• EXERCISE OBJECTIVE
Answer these questions from the text below on the Connecticut teeth-whitening ruling:
1. Which court upheld the Connecticut regulations?
2. For how long is the LED light shone into a customer's mouth during the procedure?
3. Which state agency told Sensational Smiles to stop offering whitening procedures?

::: SELECTED EXCERPT

By Casey C. Sullivan, Esq. | Last updated on

Dentists have a new reason to smile after the Second Circuit upheld Connecticut regulations requiring that certain teeth-whitening procedures be performed only by licensed dentists. The procedure in question involves shining a low-powered LED light into a customer's mouth for 20 minutes, so it's not exactly major surgery -- but it's risky enough to justify the restriction and survive rational basis review, the Court ruled.

The court's highly deferential ruling means that it will be a bit harder to get whiter teeth on the cheap in Connecticut. It also contrasts with a recent Supreme Court ruling that struck down similar restrictions in North Carolina.

Basic Rational Basis

Sensational Smiles, a teeth-whitening business, had been offering whitening procedures in Connecticut without a dentist's involvement. When the state Department of Public Health told them to stop, they sued, saying the restriction violates the Equal Protection and Due Process Clauses because there is no rational justification for it.

::::::
::: INFORMATION SHOWN

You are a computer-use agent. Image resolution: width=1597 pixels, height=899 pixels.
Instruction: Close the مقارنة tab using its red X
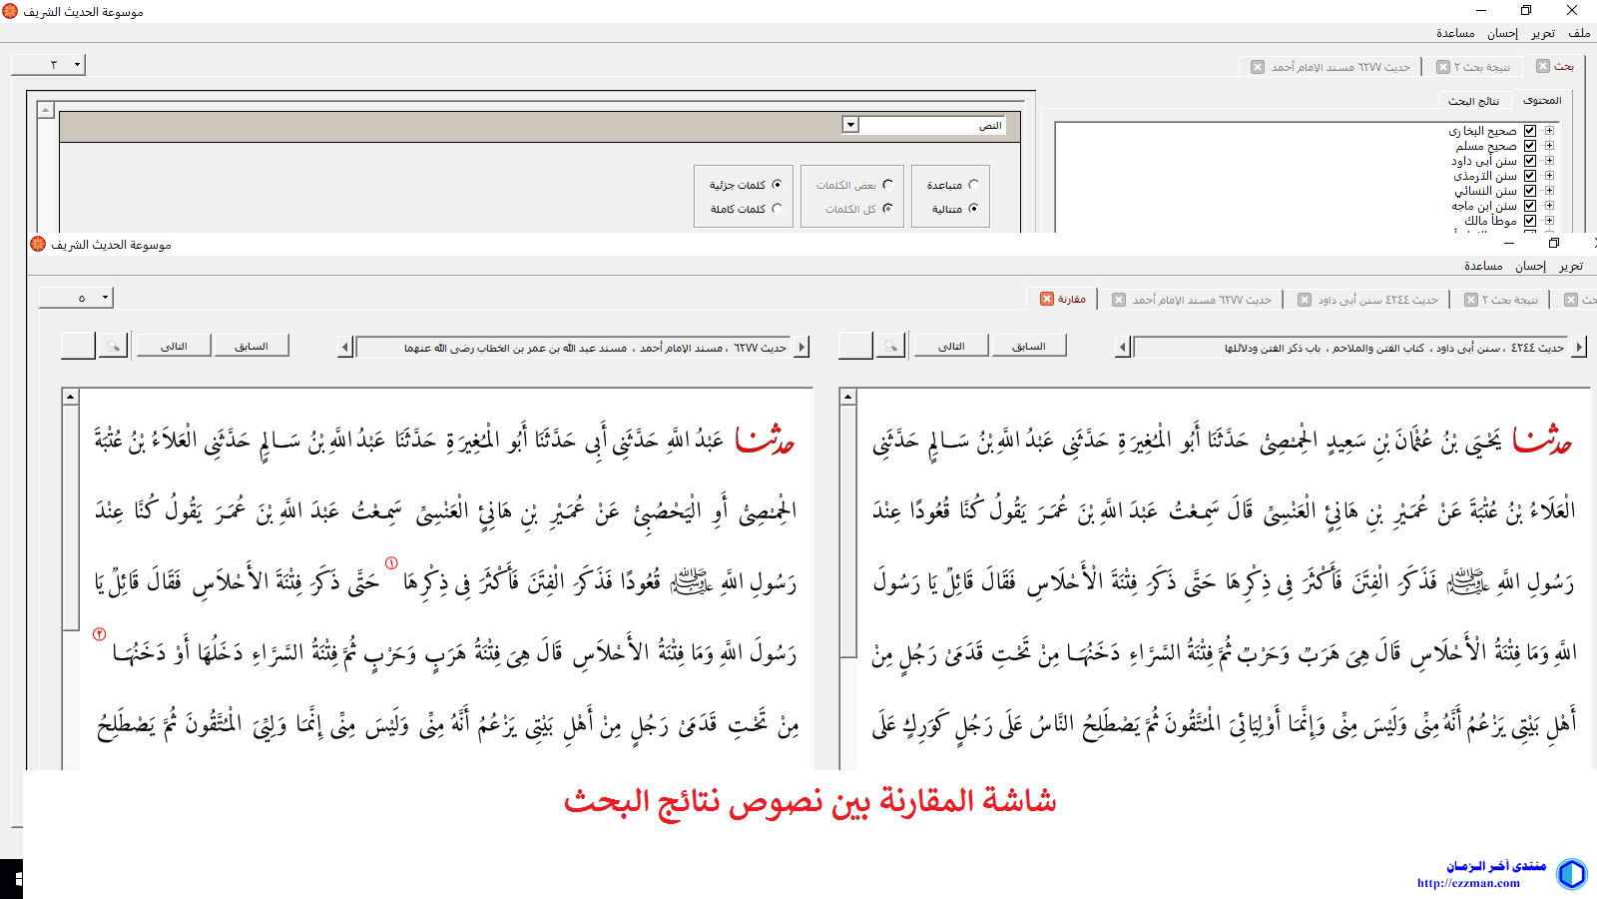pyautogui.click(x=1047, y=299)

::::::

• WRITTEN RESPONSE
1. The Second Circuit.
2. 20 minutes.
3. The state Department of Public Health.